I dry an assortment of plants over the course of the season. Most of them live in my pantry in glass jars covered with my husband’s old mismatched dress socks to keep out the light. I cut each sock in half so it can cover two jars. The socks are elasticized so they grip the jars nicely. I always hated throwing one sock out when the other got worn through – now I have a use for them. The food in front of them is kept in bins that can be easily pulled out to access the herbs. You can see part of a bin on the right hand side of the photo.
Here’s a shot of the naked jars. I use whatever I have handy, from canning jars to empty jars from other foods, so they are a hodgepodge of sizes. I labeled them by writing with a sharpie marker on masking tape, including the contents and date stored. It’s cheap and easy.
From left to right we have chocolate mint, mullein blossoms, lemon balm, red clover blossoms, yarrow, catnip, chamomile, raspberry leaf, hyssop, and mullein leaves. That’s a bundle of sage in the corner.
The mints (chocolate mint, lemon balm, catnip) make lovely teas. They are also good for soothing stomach troubles – cramping, gas, indigestion, vomiting, upset stomach, and colic in babies. I drank mint tea during my pregnancy to help settle my stomach.
Mullein is used externally for treating ear ailments, and internally for treating congestion. It helps to loosen mucus so it can be expelled from the body. This post provides more detailed information on harvesting, drying and use of mullein. Both the blossoms and the leaves can be used.
Red clover has an assortment of uses, many related to women’s health, including breast health, and helping with hot flashes and osteoporosis. More details on red clover in Wildcrafting 101.
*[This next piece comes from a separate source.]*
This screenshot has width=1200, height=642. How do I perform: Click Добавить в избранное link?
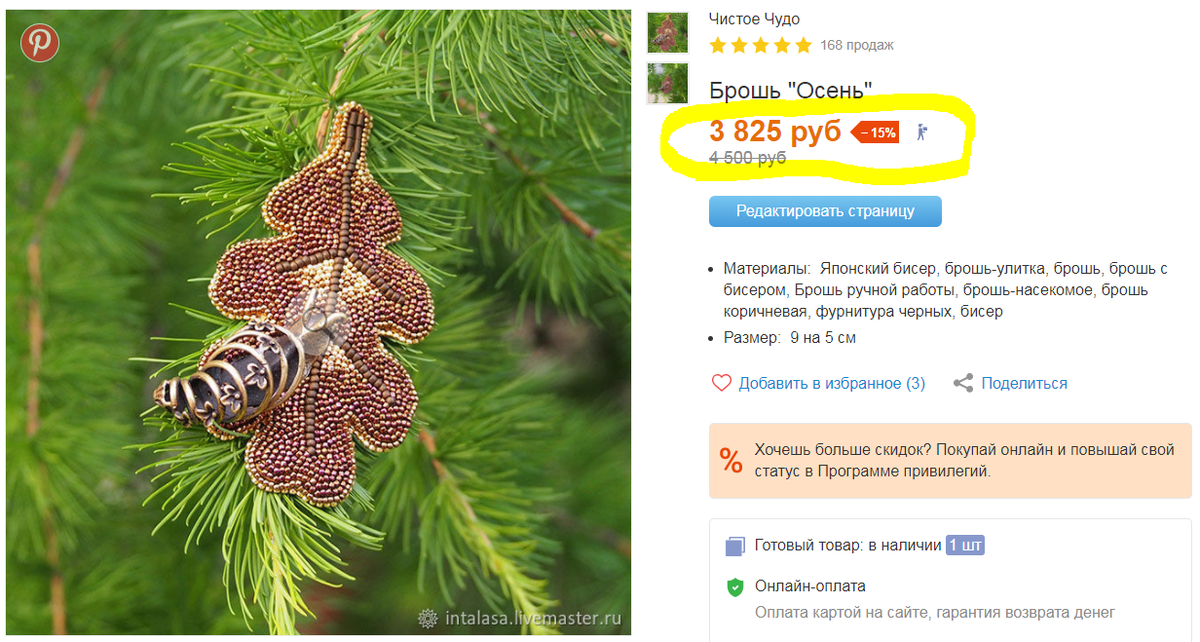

Yarrow is used against colds, cramps, fevers, kidney disorders, toothaches, skin irritations, and hemorrhages, and to regulate menses, stimulate the flow of bile, and purify the blood. (More information in the post Real Healing Potions.) It’s a real powerhouse, but the taste leaves a lot to be desired. Still, I keep it on hand, because you never know when you might need it. Also, it grows abundantly (almost too abundantly) in my garden. Be warned – it can spread like crazy. I allow some of it to wander around, because it is supposed to help increase the essential oil content of herbs it is grown near and boost other plant’s disease resistance.
Chamomile is a general relaxant. It makes a soothing tea, and can also be used in the bath. To make a chamomile bath bomb, take a fabric scrap or old towel or hanky, place about 1/4 cup of dried chamomile in the center, tie with a ribbon and hang in the water stream as you fill your tub for a bath. This can be dried and reused 2-3 times.
Raspberry leaf helps with many women’s health challenges, assisting from pregnancy to menopause. It may also aid adrenal gland function.
Anise hyssop has a licorice taste that is often added to teas. it was also used by Native Americans to treat coughs.
Another herb/weed that I use regularly that is not pictured here is plantain. I use it most for skin irritations like mosquito bites and bee stings. The results are nothing short of amazing. For me, it works better than anythign else I’ve tried, including Benedryl spray. In the post “Grandma Called it Medicine Leaf“, I describe harvesting plantain, using plantain fresh, and infusing plantain in oil. I give instructions on “How to Make a Salve With Infused Oils“. I like to keep the salve on hand for smaller spots like bug bites, and use the oil for larger areas like sunburns.
If you don’t grow or wildcraft your own herbal medicines, you may order seed and dried plant material from Mountain Rose Herbs (see link below).
There are dozens of weeds and herbs that are available to most of us. I know I feel like I am barely scratching the surface. This season I want to do more with nettles, dandelion, yellow dock, chickweed, shepherd’s purse, wild lettuce and who knows what else will present itself. My favorite resource for herbal medicine thus far is the Holistic Herbal. It has a photo with every herb description, and gives basic instructions for identification and use, as well as any concerns about use. It’s sorted by herb and also by ailment, so you can search by whichever is most convenient for you. Many of the herbs can be grown in my climate. (I find it frustrating to read herbals where everything is imported from the far corners of the planet.) It’s been a real eye opener for me just how many culinary herbs and weeds have medicinal properties. I hope you’ll consider adding herbs and “weeds” to your preparedness storage, too.